Wednesday, June 22, 2005

Rules of Despair

Sixteen years ago next month, Eric and I had what we'd forever call "The Summer From Hell".

We had planned to travel to Alaska together for the summer -- I had quit my job, and we had given up the rooms we rented in a shared house -- but that train was derailed when my brother was killed in Southern California. Eric followed me down to Long Beach to be with my family. I was sick, and distraught, and there was conflict with my family, and we soon hightailed it out of there.

We left Long Beach in the van we still hoped to drive to Alaska, but I became even more ill. Without a job, health insurance, or a place to live, I was admitted to a county hospital in Los Angeles for a week. Eric stayed in the van in the parking lot.

After I was released from the hospital -- still in shock that my brother Mark was gone, and still in pain -- we set out for Alaska again. Ah, youth. We made it to Oregon, but Eric injured his leg. We were doomed. So... we limped back to Oakland, and were crashing on a friend's floor while we regrouped and figured out what to do.

By the second day of crashing, I had had it. I was done. My brother was dead, and I felt I'd lost the rest of my family along with him. I was sick, and tired. I had no job, and no home. I said to Eric, 'Please, find us a place to live. Just the two of us."

Eric had been my boyfriend for just over a year.

He went out that day and found us a place that we could move into immediately. (That's Eric for you.)
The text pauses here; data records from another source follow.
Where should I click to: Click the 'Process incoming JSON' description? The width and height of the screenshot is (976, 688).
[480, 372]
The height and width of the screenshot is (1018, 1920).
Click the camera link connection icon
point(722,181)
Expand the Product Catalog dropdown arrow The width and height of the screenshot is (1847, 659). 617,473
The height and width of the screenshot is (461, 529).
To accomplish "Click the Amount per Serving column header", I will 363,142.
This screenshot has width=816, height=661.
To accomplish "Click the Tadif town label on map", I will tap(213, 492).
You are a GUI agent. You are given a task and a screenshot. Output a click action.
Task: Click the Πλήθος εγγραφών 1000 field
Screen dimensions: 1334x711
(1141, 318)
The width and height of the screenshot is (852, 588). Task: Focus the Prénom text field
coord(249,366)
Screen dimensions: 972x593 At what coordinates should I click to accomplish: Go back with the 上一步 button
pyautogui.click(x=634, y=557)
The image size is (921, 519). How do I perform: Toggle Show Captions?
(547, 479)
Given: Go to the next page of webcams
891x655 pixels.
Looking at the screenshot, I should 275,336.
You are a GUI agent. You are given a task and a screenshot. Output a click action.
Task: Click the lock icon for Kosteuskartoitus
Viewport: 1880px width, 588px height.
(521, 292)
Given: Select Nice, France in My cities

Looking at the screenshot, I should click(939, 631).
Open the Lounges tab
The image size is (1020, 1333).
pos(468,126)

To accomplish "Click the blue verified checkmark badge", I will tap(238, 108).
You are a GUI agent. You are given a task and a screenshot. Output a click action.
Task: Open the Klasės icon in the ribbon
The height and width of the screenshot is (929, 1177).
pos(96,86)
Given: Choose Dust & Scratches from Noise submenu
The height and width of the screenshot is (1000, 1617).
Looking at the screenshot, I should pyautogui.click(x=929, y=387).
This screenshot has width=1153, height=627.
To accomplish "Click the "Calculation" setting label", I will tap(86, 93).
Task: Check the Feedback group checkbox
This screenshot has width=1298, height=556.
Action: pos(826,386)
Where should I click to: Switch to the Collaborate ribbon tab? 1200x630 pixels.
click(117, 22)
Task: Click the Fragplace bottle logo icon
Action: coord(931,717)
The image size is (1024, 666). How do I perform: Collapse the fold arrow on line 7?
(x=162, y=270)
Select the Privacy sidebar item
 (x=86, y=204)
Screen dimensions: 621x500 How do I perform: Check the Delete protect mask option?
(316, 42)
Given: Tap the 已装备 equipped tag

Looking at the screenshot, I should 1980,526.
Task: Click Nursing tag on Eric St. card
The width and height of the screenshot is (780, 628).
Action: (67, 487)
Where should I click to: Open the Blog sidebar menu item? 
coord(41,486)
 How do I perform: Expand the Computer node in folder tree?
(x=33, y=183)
I was grateful for the space, but depressed by the apartment. It was technically a studio, but there were french doors separating the rectangle into living and bedrooms. As we unpacked, I lamented the blue grey carpeting, the tiny kitchenette, the old bathroom. I questioned the dubious location -- across the street from a car alarm installation business. If you haven't lived across the street from a car alarm installation business, you've really missed something! It makes me laugh now to remember it.

But I wasn't laughing then. I was sad... not just about the apartment, but I was beaten up in general. I kept saying, 'This place sucks," and then I'd enumerate it's failings. And the whole time, Eric was beaming sunshine. He'd say, "Look, it's not so bad! Look at all the light it gets! We'll decorate it and make it cute! Look how nice the front door is!", and on, and on.

And then Eric went to set up the stereo. He looked for an electrical outlet on the wall where he wanted the stereo to go, but there wasn't one. He checked adjoining walls: none. He checked the "bedroom"... one outlet, far away from the living room. None in the bathroom. One in the kitchen.

Eric sat on the floor and put his head in his hands. Now HE was done. He said, "This place sucks! I hate it! There aren't any outlets and it's too small and..."

And I sat down next to him and said, "Honey, it's not so bad! Look at all the light it gets! And we'll make it look cute!"

That was a looooong time ago, and our lives and circumstances are very different now. we're heading off on a new summer -- a summer of fun, but without entirely sunny skies.

I'm sad sometimes. Sometimes I bemoan my fate, and sometimes I'm scared. Eric's always there, loving me up, as hopeful as he can be. I have some dark things to say. Eric hears them, and counters with whatever light he can find.

But when there are thunderclouds on Eric's face, and I ask him what's going on, and he struggles to even say the words: You're dying -- I hold his hand and squeeze, and say, "But first I'm going to live, right?"